No entanto, apesar desse vasto conhecimento material, ainda somos estranhamente ignorantes em relação àquilo que nossa matéria cria. Conhecemos a sinapse, mas não conhecemos a nós próprios. Na verdade, a lógica do reducionismo traz a implicação de que nossa autoconsciência é realmente uma elaborada ilusão, um epifenômeno gerado por algum estremecimento elétrico no córtex frontal. Não há nenhum fantasma na máquina; existe apenas a vibração do maquinário. Sua cabeça contém 100 bilhões de células elétricas, mas nenhuma delas é você, e tampouco o conhece ou se importa com você. Na verdade, você nem mesmo existe. O cérebro não é nada além de uma regressão infinita de matéria, redutível às insensíveis leis da física.

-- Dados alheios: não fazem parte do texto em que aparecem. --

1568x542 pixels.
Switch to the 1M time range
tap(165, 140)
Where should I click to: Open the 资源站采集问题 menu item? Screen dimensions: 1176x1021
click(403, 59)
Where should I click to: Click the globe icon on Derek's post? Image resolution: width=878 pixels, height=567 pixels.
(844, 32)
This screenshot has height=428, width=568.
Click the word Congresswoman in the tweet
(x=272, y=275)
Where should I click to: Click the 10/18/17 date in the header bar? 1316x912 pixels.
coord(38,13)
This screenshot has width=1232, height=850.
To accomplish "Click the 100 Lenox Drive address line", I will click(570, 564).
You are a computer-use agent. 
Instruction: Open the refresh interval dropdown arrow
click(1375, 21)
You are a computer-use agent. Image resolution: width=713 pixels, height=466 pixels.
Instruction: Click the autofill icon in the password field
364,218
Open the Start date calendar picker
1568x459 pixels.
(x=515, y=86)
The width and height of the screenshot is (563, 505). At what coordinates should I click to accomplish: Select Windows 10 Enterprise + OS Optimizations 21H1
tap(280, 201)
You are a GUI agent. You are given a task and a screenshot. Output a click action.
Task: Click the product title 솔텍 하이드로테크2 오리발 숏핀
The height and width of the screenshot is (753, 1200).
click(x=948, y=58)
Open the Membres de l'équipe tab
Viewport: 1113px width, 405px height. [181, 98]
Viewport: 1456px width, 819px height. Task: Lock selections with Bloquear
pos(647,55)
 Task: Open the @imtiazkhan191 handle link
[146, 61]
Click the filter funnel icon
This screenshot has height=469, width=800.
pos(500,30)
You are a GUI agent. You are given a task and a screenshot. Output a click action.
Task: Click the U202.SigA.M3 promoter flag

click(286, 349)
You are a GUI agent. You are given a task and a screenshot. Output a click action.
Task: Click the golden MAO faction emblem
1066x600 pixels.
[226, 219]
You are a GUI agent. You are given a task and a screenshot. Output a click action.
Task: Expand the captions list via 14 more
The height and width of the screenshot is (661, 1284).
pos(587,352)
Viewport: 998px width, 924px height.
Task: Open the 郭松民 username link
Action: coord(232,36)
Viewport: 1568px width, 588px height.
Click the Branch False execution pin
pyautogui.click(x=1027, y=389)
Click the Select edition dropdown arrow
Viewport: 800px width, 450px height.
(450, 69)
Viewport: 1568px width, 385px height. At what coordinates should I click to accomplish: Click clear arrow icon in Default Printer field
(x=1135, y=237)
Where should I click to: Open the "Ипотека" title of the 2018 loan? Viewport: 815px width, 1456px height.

O problema com esse método é que ele nega o próprio mistério que ele precisa resolver. A neurociência distingue-se por desemaranhar os mistérios da mente de baixo para cima. Mas nossa autoconsciência parece exigir uma abordagem de cima para baixo. Como escreveu o romancista Richard Power, “se conhecêssemos o mundo apenas através de sinapses, como poderíamos conhecer a sinapse?”. O paradoxo da neurociência é que seu surpreendente progresso expõe as limitações de seu paradigma, na medida em que o reducionismo não é capaz de explicar nossa mente emergente. Muitas de nossas experiências permanecem fora de seu alcance.
Este mundo da experiência humana é o mundo das artes. O romancista e o pintor e o poeta abraçam esses aspectos efêmeros da mente que não podem ser reduzidos, ou dissecados, ou traduzidos na atividade de um acrônimo.